Voorstellen tot benoeming vans
a, een onderwijzeres aan de o.l. school Beetzlaan 1-666),
De VOORZITTER verzoekt de heren Van Andel en Van Wely
het stembureau te vormen.
Met algemene (17) stemmen wordt benoemd mejuffrouw M.L.
Meischke te Asperen.
b, een onderwijzer aan de o.l. school Soest-Zuid (1-660).
De heer SCHAAPSMA vraagt welke argumenten de heer Harke-
ma als onderwijzer in Amsterdam kan hebben om zich naar Soest
te begeven.
De heer CLEMENS: Dat is toch zijn goed recht.

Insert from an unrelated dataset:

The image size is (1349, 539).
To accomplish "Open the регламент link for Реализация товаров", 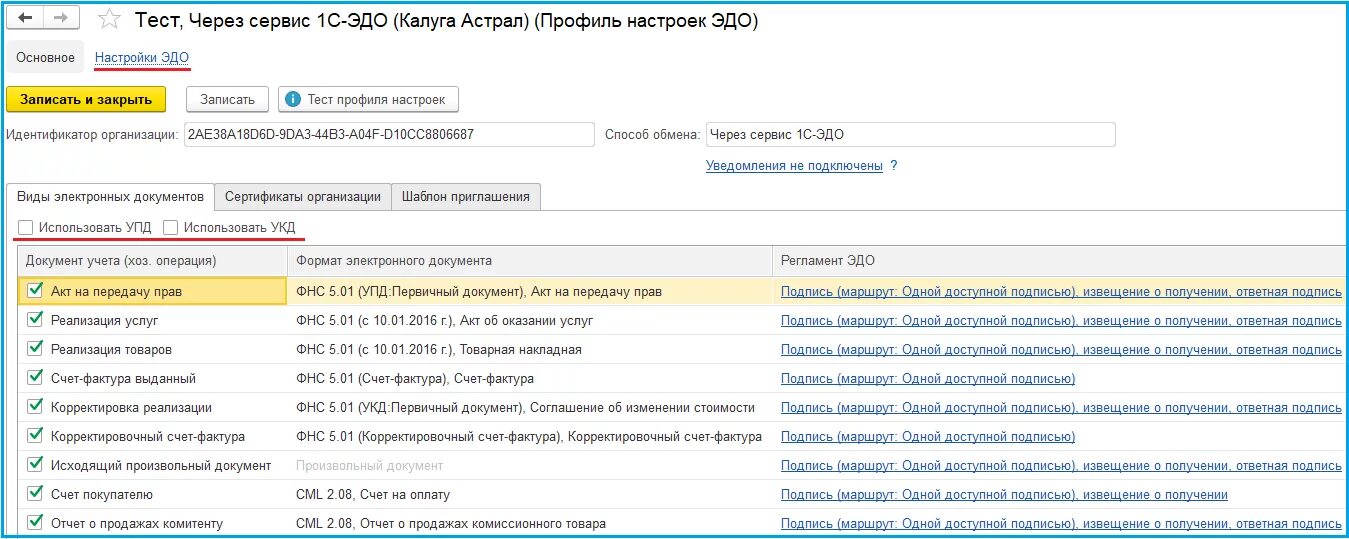I will pyautogui.click(x=1061, y=350).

De VOORZITTER zegt, dat hij, als hij onderwijzer in
Amsterdam was, ook naar Soest zou solliciteren.
De heer SCHAAPSMA: Dat is een antwoord, een Burgemeester
waardig.
De wethouder DE HAAN zegt, dat er niet alleen een trek
is van het platteland naar de stad, maar ook een trek van de
stad naar het platteland.
De heer ORANJE merkt op, dat het advies van de Onder
wijscommissie is gevraagd, nadat B&W de voordracht hadden opge
maakt en hun voorkeur te kennen hadden gegeven. Aan de hand
van het verleden vraagt spreker zich af, wat de waarde is van
het advies van de Onderwijscommissie.